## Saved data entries

BEGIN

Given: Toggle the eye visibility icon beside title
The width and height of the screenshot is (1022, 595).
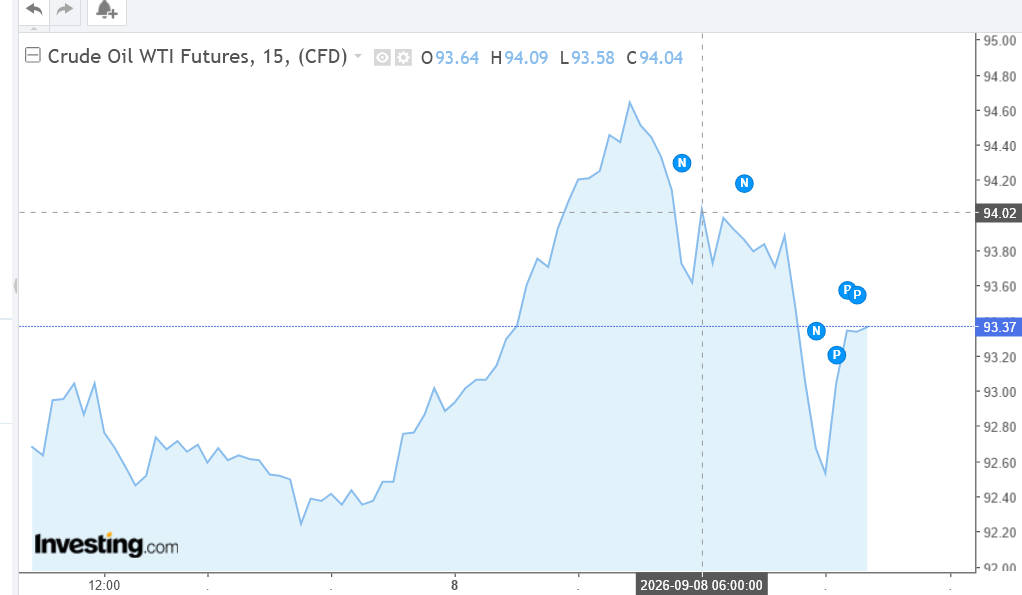Looking at the screenshot, I should [382, 57].
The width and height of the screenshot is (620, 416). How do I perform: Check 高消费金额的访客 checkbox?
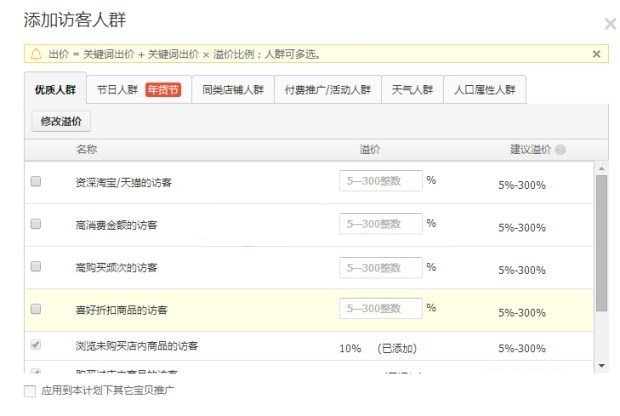36,224
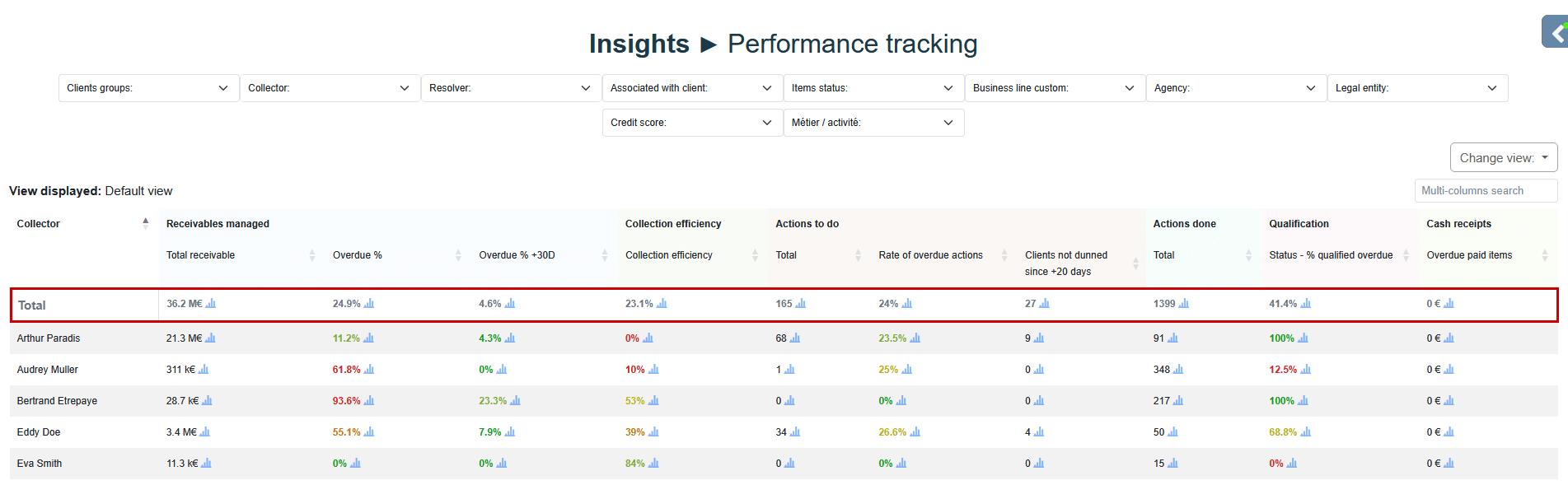The width and height of the screenshot is (1568, 485).
Task: Open chart icon for Audrey Muller 10% collection efficiency
Action: pos(653,370)
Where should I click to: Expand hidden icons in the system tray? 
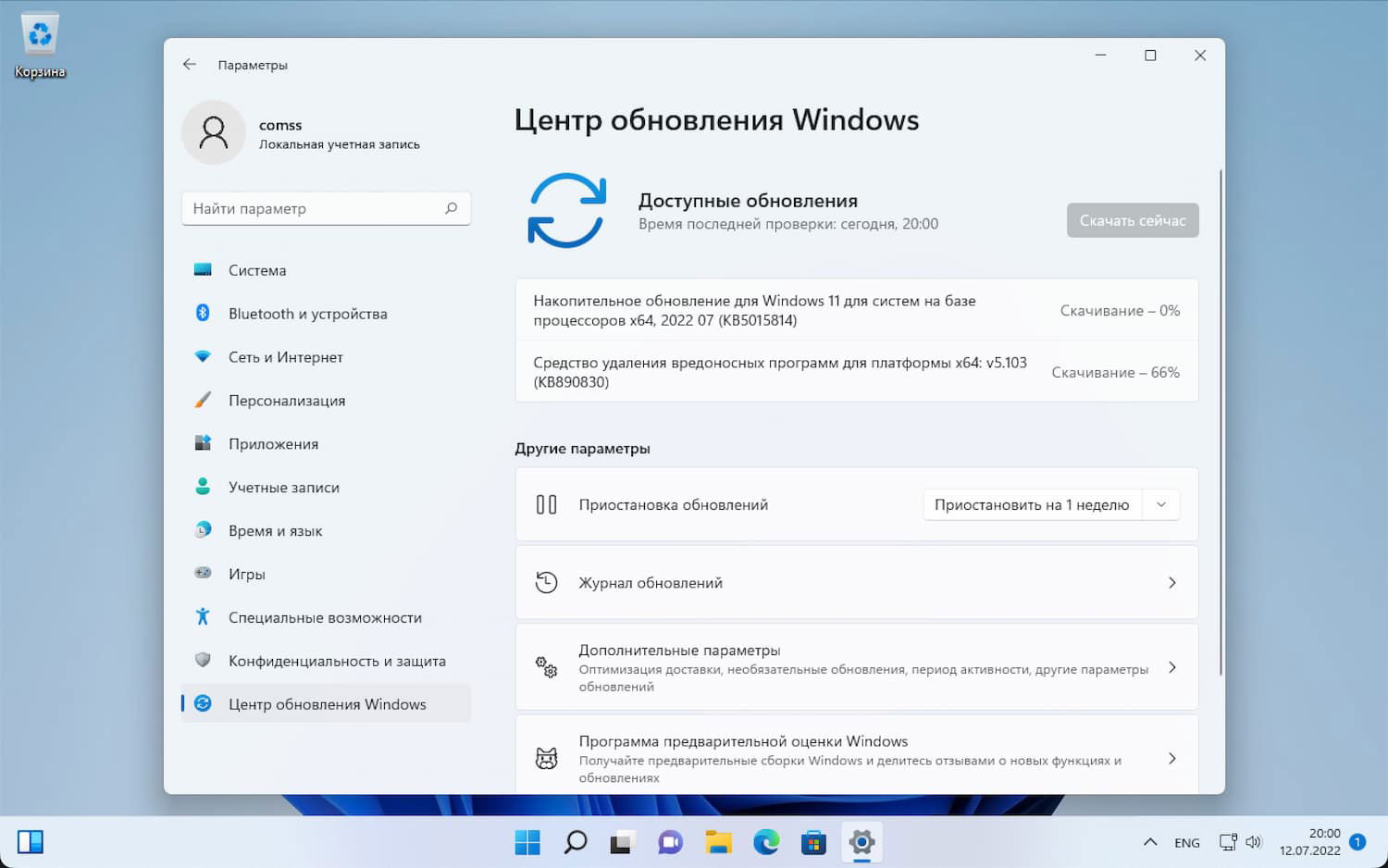point(1150,842)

END

## ABOUT THIS EXERCISE
Leave the images out and give the rest of the data again exactly.

## ANSWER
Given: Toggle the eye visibility icon beside title
The width and height of the screenshot is (1022, 595).
Looking at the screenshot, I should [382, 57].
The width and height of the screenshot is (620, 416). How do I perform: Check 高消费金额的访客 checkbox?
36,224
The width and height of the screenshot is (1568, 485).
Task: Open chart icon for Audrey Muller 10% collection efficiency
Action: pos(653,370)
Where should I click to: Expand hidden icons in the system tray? 
point(1150,842)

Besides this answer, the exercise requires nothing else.